▶ Given records
-----
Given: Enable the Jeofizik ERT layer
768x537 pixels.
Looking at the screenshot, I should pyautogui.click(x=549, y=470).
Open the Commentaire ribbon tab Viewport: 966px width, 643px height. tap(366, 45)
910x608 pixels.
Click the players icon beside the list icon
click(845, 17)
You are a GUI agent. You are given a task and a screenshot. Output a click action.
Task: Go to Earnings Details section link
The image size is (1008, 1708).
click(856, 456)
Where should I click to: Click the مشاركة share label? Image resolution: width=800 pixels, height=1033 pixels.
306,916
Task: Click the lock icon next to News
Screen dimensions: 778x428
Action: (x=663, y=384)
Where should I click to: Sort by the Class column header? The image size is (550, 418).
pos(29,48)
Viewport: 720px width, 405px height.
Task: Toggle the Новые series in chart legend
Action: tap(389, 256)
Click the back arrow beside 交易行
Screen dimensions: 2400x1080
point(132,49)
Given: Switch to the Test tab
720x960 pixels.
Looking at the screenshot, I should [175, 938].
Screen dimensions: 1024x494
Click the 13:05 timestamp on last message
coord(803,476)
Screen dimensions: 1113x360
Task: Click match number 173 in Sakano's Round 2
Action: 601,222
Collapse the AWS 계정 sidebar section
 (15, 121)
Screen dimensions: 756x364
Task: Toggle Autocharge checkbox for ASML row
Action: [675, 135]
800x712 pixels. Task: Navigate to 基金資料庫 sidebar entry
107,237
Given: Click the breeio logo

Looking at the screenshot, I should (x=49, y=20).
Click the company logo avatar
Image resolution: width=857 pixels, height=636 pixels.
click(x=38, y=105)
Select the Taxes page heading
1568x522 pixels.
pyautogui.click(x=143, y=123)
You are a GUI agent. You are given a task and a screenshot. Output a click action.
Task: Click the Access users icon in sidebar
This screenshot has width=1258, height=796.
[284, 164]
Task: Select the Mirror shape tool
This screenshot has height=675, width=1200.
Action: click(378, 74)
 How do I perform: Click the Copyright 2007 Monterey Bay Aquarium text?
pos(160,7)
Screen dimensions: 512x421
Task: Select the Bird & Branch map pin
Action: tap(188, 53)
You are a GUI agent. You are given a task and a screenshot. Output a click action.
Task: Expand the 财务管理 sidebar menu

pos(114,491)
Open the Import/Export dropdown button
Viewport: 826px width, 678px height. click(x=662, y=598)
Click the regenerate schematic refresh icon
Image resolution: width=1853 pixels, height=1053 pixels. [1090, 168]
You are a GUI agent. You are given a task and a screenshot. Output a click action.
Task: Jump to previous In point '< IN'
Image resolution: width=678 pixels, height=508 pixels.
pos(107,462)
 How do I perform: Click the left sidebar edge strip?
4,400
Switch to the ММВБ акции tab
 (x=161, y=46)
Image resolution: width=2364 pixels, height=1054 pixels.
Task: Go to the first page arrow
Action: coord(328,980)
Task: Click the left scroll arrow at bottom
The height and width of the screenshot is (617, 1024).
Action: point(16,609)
-----
▶ About this task
Your output must be the lines of the material above, from the first through the line that contains "Click the company logo avatar", copied exactly. Include both endpoints and nothing else.

▶ Answer to the exercise
Given: Enable the Jeofizik ERT layer
768x537 pixels.
Looking at the screenshot, I should pyautogui.click(x=549, y=470).
Open the Commentaire ribbon tab Viewport: 966px width, 643px height. tap(366, 45)
910x608 pixels.
Click the players icon beside the list icon
click(845, 17)
You are a GUI agent. You are given a task and a screenshot. Output a click action.
Task: Go to Earnings Details section link
The image size is (1008, 1708).
click(856, 456)
Where should I click to: Click the مشاركة share label? Image resolution: width=800 pixels, height=1033 pixels.
306,916
Task: Click the lock icon next to News
Screen dimensions: 778x428
Action: (x=663, y=384)
Where should I click to: Sort by the Class column header? The image size is (550, 418).
pos(29,48)
Viewport: 720px width, 405px height.
Task: Toggle the Новые series in chart legend
Action: tap(389, 256)
Click the back arrow beside 交易行
Screen dimensions: 2400x1080
point(132,49)
Given: Switch to the Test tab
720x960 pixels.
Looking at the screenshot, I should [175, 938].
Screen dimensions: 1024x494
Click the 13:05 timestamp on last message
coord(803,476)
Screen dimensions: 1113x360
Task: Click match number 173 in Sakano's Round 2
Action: 601,222
Collapse the AWS 계정 sidebar section
 (15, 121)
Screen dimensions: 756x364
Task: Toggle Autocharge checkbox for ASML row
Action: [675, 135]
800x712 pixels. Task: Navigate to 基金資料庫 sidebar entry
107,237
Given: Click the breeio logo

Looking at the screenshot, I should (x=49, y=20).
Click the company logo avatar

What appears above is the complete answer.